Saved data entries

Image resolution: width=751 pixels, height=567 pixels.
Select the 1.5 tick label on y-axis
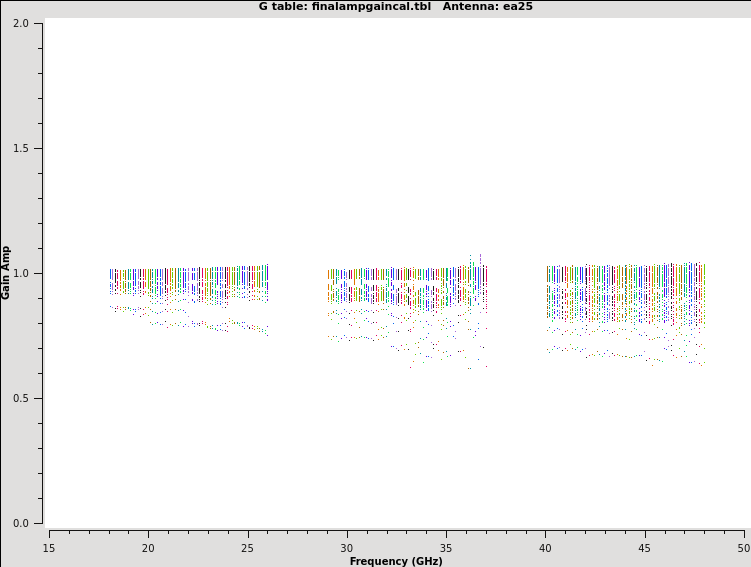tap(20, 148)
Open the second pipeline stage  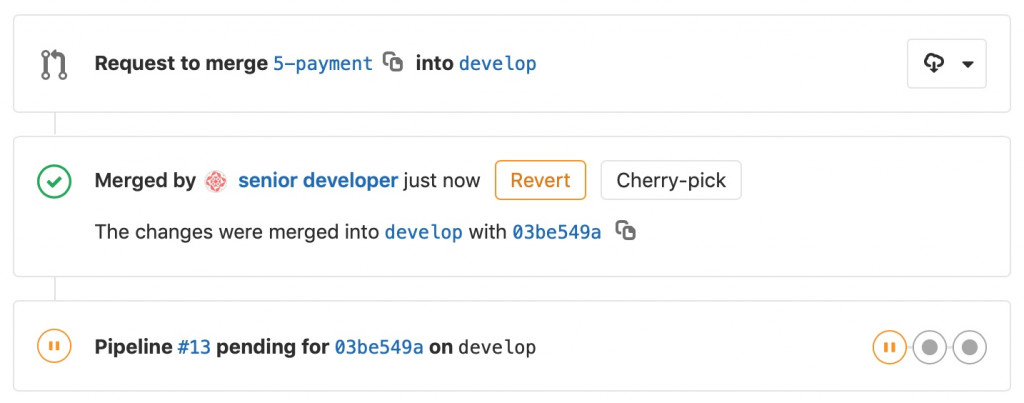pos(930,347)
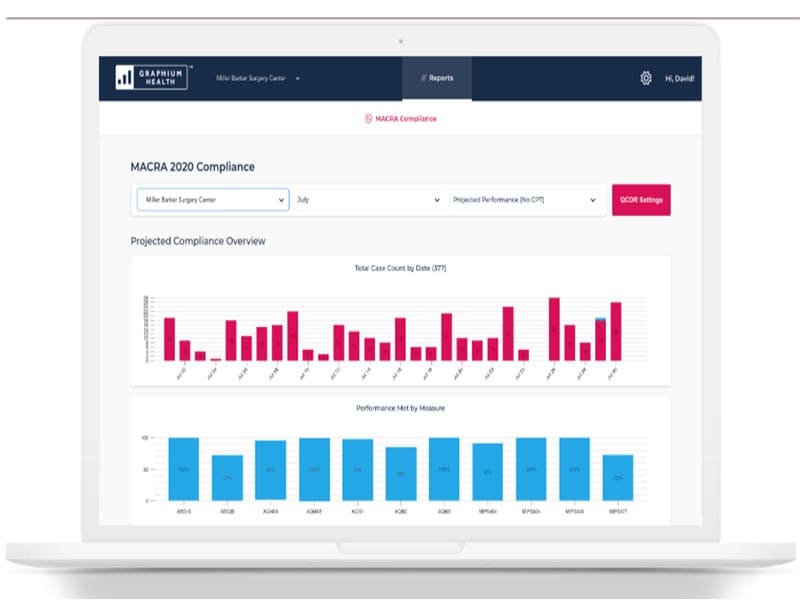The image size is (800, 600).
Task: Click the bar chart icon in logo
Action: pyautogui.click(x=124, y=78)
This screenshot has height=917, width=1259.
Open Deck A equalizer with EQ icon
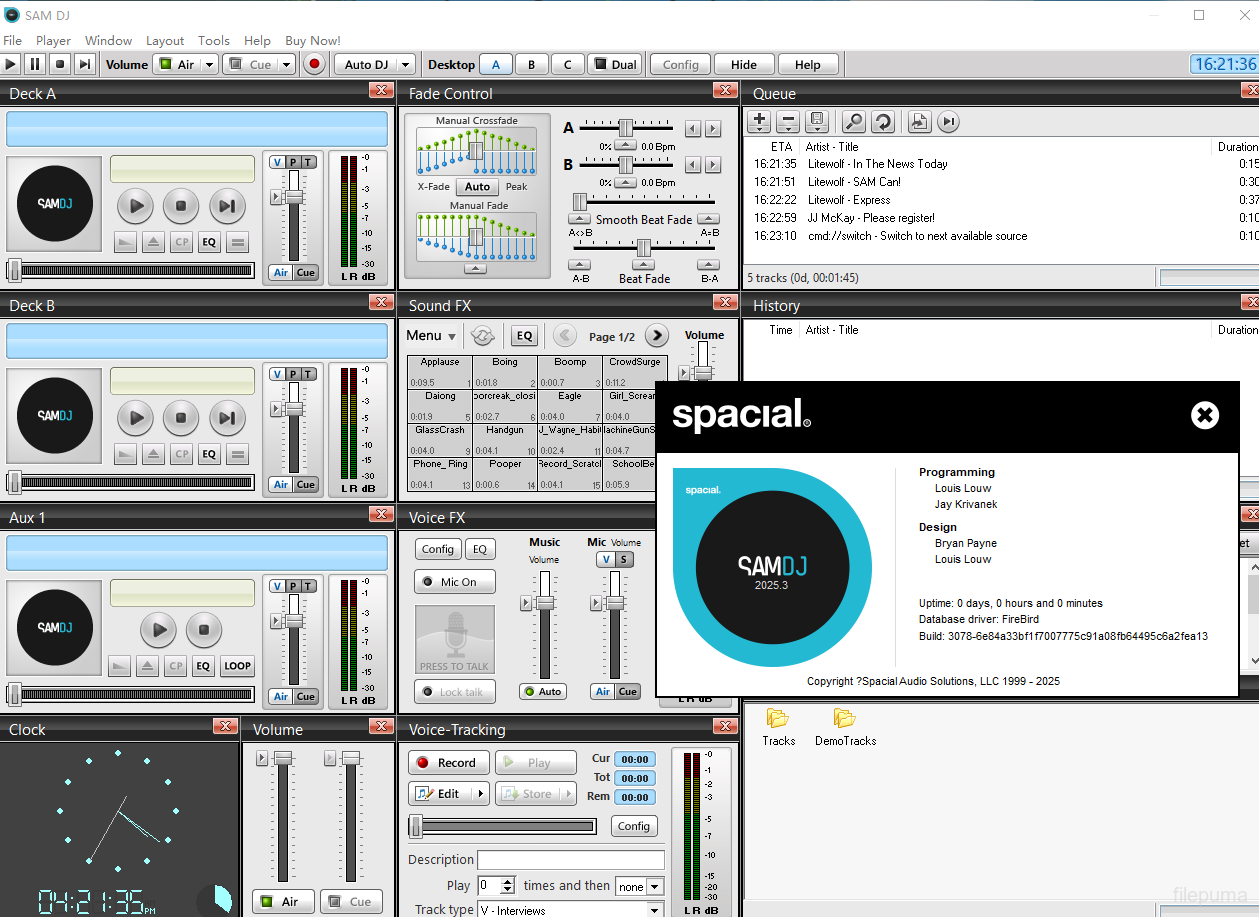pyautogui.click(x=208, y=242)
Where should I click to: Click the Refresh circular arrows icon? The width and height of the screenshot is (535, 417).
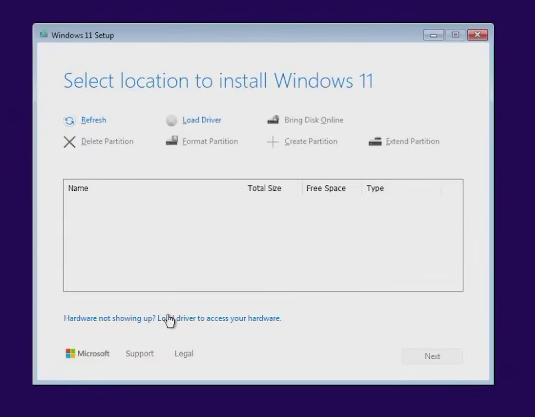[69, 121]
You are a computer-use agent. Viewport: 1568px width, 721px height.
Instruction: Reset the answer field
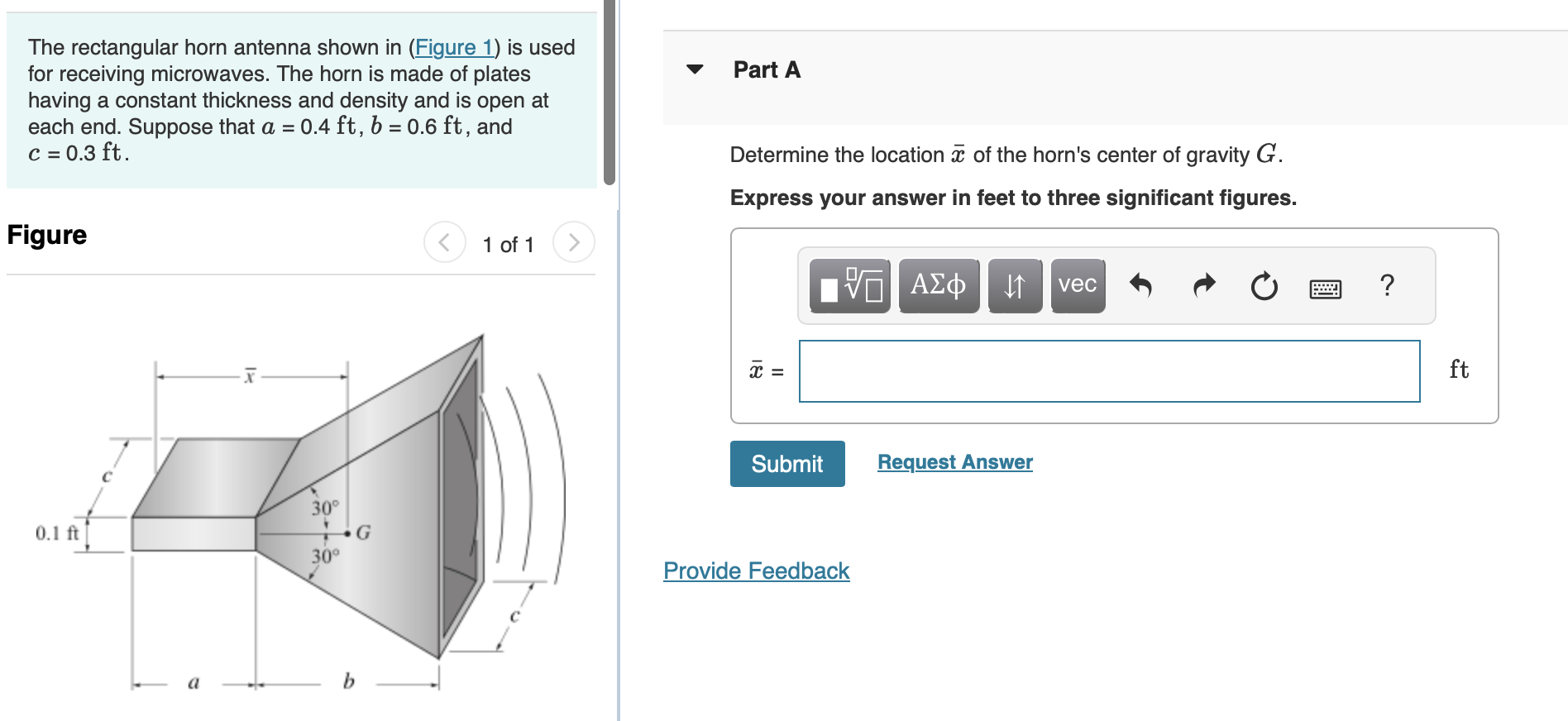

- **Activity**:
Exact copy, pictures omitted: every line from the one holding "Where should I" through the last line of the data above, and nothing else.

- **Solution to this problem**:
Where should I click to: Click the Refresh circular arrows icon? The width and height of the screenshot is (535, 417).
[69, 121]
You are a computer-use agent. Viewport: 1568px width, 721px height.
Instruction: Reset the answer field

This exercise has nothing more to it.